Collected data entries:
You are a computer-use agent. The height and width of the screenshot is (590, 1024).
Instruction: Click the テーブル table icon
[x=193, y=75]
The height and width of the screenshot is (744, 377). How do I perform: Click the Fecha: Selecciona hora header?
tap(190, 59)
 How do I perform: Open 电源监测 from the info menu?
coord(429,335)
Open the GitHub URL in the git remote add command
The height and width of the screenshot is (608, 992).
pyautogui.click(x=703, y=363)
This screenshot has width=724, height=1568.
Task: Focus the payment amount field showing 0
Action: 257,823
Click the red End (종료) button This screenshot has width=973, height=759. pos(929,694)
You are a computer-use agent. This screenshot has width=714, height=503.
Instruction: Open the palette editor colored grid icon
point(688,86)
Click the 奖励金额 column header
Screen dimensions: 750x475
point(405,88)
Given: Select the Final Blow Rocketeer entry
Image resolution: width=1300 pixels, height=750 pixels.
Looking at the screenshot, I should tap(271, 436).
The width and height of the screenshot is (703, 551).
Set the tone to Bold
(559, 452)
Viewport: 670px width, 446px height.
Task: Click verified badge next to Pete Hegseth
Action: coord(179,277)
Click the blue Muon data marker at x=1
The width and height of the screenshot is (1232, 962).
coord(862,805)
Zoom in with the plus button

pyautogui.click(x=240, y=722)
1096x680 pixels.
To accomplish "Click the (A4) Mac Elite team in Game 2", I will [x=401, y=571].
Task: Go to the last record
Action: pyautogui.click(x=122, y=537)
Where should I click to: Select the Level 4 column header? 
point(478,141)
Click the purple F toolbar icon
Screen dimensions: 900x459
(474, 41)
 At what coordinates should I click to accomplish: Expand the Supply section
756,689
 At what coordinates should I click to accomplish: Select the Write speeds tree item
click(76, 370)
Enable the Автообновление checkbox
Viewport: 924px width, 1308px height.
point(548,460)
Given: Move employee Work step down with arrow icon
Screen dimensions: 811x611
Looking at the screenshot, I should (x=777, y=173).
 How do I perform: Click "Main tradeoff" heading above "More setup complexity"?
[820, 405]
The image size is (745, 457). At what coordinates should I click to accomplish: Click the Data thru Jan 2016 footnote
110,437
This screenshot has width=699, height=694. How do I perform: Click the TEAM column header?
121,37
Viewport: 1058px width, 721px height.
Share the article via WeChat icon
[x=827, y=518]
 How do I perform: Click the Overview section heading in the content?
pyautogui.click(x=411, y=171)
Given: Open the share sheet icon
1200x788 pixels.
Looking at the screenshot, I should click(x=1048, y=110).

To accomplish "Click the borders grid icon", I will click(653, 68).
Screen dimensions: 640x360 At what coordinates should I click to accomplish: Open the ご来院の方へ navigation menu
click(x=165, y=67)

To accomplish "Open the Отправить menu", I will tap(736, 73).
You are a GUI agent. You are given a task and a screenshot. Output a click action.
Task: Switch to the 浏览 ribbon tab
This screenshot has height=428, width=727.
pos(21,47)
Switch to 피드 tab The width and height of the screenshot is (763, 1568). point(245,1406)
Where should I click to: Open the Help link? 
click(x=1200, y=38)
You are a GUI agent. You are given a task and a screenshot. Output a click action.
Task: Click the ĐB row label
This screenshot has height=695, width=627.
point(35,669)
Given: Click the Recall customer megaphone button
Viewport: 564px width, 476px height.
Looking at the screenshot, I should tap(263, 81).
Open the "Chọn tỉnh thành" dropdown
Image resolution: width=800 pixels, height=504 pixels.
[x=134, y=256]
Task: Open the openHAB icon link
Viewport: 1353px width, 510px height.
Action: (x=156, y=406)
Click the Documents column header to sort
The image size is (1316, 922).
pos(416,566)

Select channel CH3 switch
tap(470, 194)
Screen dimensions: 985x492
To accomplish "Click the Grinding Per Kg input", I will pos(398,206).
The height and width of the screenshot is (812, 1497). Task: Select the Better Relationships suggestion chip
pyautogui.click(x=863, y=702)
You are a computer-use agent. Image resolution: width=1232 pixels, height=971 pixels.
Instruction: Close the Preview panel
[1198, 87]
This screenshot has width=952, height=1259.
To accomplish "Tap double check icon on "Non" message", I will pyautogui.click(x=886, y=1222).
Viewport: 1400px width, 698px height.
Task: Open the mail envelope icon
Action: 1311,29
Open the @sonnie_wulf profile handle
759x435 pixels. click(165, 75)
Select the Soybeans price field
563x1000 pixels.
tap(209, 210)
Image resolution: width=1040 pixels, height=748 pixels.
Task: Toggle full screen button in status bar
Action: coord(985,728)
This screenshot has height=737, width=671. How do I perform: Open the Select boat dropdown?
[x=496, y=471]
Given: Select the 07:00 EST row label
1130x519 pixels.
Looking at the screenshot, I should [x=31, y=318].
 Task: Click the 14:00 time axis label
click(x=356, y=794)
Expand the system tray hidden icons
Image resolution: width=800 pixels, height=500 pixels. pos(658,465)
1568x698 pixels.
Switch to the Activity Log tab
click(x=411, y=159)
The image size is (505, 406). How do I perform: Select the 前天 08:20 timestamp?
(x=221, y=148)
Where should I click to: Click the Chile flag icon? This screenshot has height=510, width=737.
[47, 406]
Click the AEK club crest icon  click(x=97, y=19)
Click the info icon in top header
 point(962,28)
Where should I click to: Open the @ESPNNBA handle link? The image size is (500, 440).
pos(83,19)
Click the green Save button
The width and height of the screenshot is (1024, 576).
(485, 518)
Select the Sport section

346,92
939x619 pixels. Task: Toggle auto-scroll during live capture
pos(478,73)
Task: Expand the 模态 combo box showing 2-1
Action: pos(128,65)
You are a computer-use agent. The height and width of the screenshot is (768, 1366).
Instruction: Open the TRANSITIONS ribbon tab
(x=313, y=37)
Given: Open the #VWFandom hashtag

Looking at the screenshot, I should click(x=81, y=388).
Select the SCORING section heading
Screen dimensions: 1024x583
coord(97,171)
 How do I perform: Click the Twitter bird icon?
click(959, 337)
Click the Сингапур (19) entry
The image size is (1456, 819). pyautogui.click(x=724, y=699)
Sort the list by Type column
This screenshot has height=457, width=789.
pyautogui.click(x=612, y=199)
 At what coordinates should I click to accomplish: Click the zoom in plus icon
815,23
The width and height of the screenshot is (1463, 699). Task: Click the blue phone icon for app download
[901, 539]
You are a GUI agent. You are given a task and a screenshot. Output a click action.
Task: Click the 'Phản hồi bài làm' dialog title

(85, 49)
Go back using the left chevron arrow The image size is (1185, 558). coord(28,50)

Try it →
Your answer must be an exact transcription of every record above.

Result of the task →
You are a computer-use agent. The height and width of the screenshot is (590, 1024).
Instruction: Click the テーブル table icon
[x=193, y=75]
The height and width of the screenshot is (744, 377). How do I perform: Click the Fecha: Selecciona hora header?
tap(190, 59)
 How do I perform: Open 电源监测 from the info menu?
coord(429,335)
Open the GitHub URL in the git remote add command
The height and width of the screenshot is (608, 992).
pyautogui.click(x=703, y=363)
This screenshot has width=724, height=1568.
Task: Focus the payment amount field showing 0
Action: 257,823
Click the red End (종료) button This screenshot has width=973, height=759. pos(929,694)
You are a computer-use agent. This screenshot has width=714, height=503.
Instruction: Open the palette editor colored grid icon
point(688,86)
Click the 奖励金额 column header
Screen dimensions: 750x475
point(405,88)
Given: Select the Final Blow Rocketeer entry
Image resolution: width=1300 pixels, height=750 pixels.
Looking at the screenshot, I should tap(271, 436).
The width and height of the screenshot is (703, 551).
Set the tone to Bold
(559, 452)
Viewport: 670px width, 446px height.
Task: Click verified badge next to Pete Hegseth
Action: coord(179,277)
Click the blue Muon data marker at x=1
The width and height of the screenshot is (1232, 962).
coord(862,805)
Zoom in with the plus button

pyautogui.click(x=240, y=722)
1096x680 pixels.
To accomplish "Click the (A4) Mac Elite team in Game 2", I will [x=401, y=571].
Task: Go to the last record
Action: pyautogui.click(x=122, y=537)
Where should I click to: Select the Level 4 column header? 
point(478,141)
Click the purple F toolbar icon
Screen dimensions: 900x459
(474, 41)
 At what coordinates should I click to accomplish: Expand the Supply section
756,689
 At what coordinates should I click to accomplish: Select the Write speeds tree item
click(76, 370)
Enable the Автообновление checkbox
Viewport: 924px width, 1308px height.
point(548,460)
Given: Move employee Work step down with arrow icon
Screen dimensions: 811x611
Looking at the screenshot, I should (x=777, y=173).
 How do I perform: Click "Main tradeoff" heading above "More setup complexity"?
[820, 405]
The image size is (745, 457). At what coordinates should I click to accomplish: Click the Data thru Jan 2016 footnote
110,437
This screenshot has width=699, height=694. How do I perform: Click the TEAM column header?
121,37
Viewport: 1058px width, 721px height.
Share the article via WeChat icon
[x=827, y=518]
 How do I perform: Click the Overview section heading in the content?
pyautogui.click(x=411, y=171)
Given: Open the share sheet icon
1200x788 pixels.
Looking at the screenshot, I should click(x=1048, y=110).

To accomplish "Click the borders grid icon", I will click(653, 68).
Screen dimensions: 640x360 At what coordinates should I click to accomplish: Open the ご来院の方へ navigation menu
click(x=165, y=67)

To accomplish "Open the Отправить menu", I will tap(736, 73).
You are a GUI agent. You are given a task and a screenshot. Output a click action.
Task: Switch to the 浏览 ribbon tab
This screenshot has height=428, width=727.
pos(21,47)
Switch to 피드 tab The width and height of the screenshot is (763, 1568). point(245,1406)
Where should I click to: Open the Help link? 
click(x=1200, y=38)
You are a GUI agent. You are given a task and a screenshot. Output a click action.
Task: Click the ĐB row label
This screenshot has height=695, width=627.
point(35,669)
Given: Click the Recall customer megaphone button
Viewport: 564px width, 476px height.
Looking at the screenshot, I should tap(263, 81).
Open the "Chọn tỉnh thành" dropdown
Image resolution: width=800 pixels, height=504 pixels.
[x=134, y=256]
Task: Open the openHAB icon link
Viewport: 1353px width, 510px height.
Action: (x=156, y=406)
Click the Documents column header to sort
The image size is (1316, 922).
pos(416,566)

Select channel CH3 switch
tap(470, 194)
Screen dimensions: 985x492
To accomplish "Click the Grinding Per Kg input", I will pos(398,206).
The height and width of the screenshot is (812, 1497). Task: Select the Better Relationships suggestion chip
pyautogui.click(x=863, y=702)
You are a computer-use agent. Image resolution: width=1232 pixels, height=971 pixels.
Instruction: Close the Preview panel
[1198, 87]
This screenshot has width=952, height=1259.
To accomplish "Tap double check icon on "Non" message", I will pyautogui.click(x=886, y=1222).
Viewport: 1400px width, 698px height.
Task: Open the mail envelope icon
Action: 1311,29
Open the @sonnie_wulf profile handle
759x435 pixels. click(165, 75)
Select the Soybeans price field
563x1000 pixels.
tap(209, 210)
Image resolution: width=1040 pixels, height=748 pixels.
Task: Toggle full screen button in status bar
Action: coord(985,728)
This screenshot has height=737, width=671. How do I perform: Open the Select boat dropdown?
[x=496, y=471]
Given: Select the 07:00 EST row label
1130x519 pixels.
Looking at the screenshot, I should [x=31, y=318].
 Task: Click the 14:00 time axis label
click(x=356, y=794)
Expand the system tray hidden icons
Image resolution: width=800 pixels, height=500 pixels. pos(658,465)
1568x698 pixels.
Switch to the Activity Log tab
click(x=411, y=159)
The image size is (505, 406). How do I perform: Select the 前天 08:20 timestamp?
(x=221, y=148)
Where should I click to: Click the Chile flag icon? This screenshot has height=510, width=737.
[47, 406]
Click the AEK club crest icon  click(x=97, y=19)
Click the info icon in top header
 point(962,28)
Where should I click to: Open the @ESPNNBA handle link? The image size is (500, 440).
pos(83,19)
Click the green Save button
The width and height of the screenshot is (1024, 576).
(485, 518)
Select the Sport section

346,92
939x619 pixels. Task: Toggle auto-scroll during live capture
pos(478,73)
Task: Expand the 模态 combo box showing 2-1
Action: pos(128,65)
You are a computer-use agent. The height and width of the screenshot is (768, 1366).
Instruction: Open the TRANSITIONS ribbon tab
(x=313, y=37)
Given: Open the #VWFandom hashtag

Looking at the screenshot, I should click(x=81, y=388).
Select the SCORING section heading
Screen dimensions: 1024x583
coord(97,171)
 How do I perform: Click the Twitter bird icon?
click(959, 337)
Click the Сингапур (19) entry
The image size is (1456, 819). pyautogui.click(x=724, y=699)
Sort the list by Type column
This screenshot has height=457, width=789.
pyautogui.click(x=612, y=199)
 At what coordinates should I click to accomplish: Click the zoom in plus icon
815,23
The width and height of the screenshot is (1463, 699). Task: Click the blue phone icon for app download
[901, 539]
You are a GUI agent. You are given a task and a screenshot. Output a click action.
Task: Click the 'Phản hồi bài làm' dialog title

(85, 49)
Go back using the left chevron arrow The image size is (1185, 558). coord(28,50)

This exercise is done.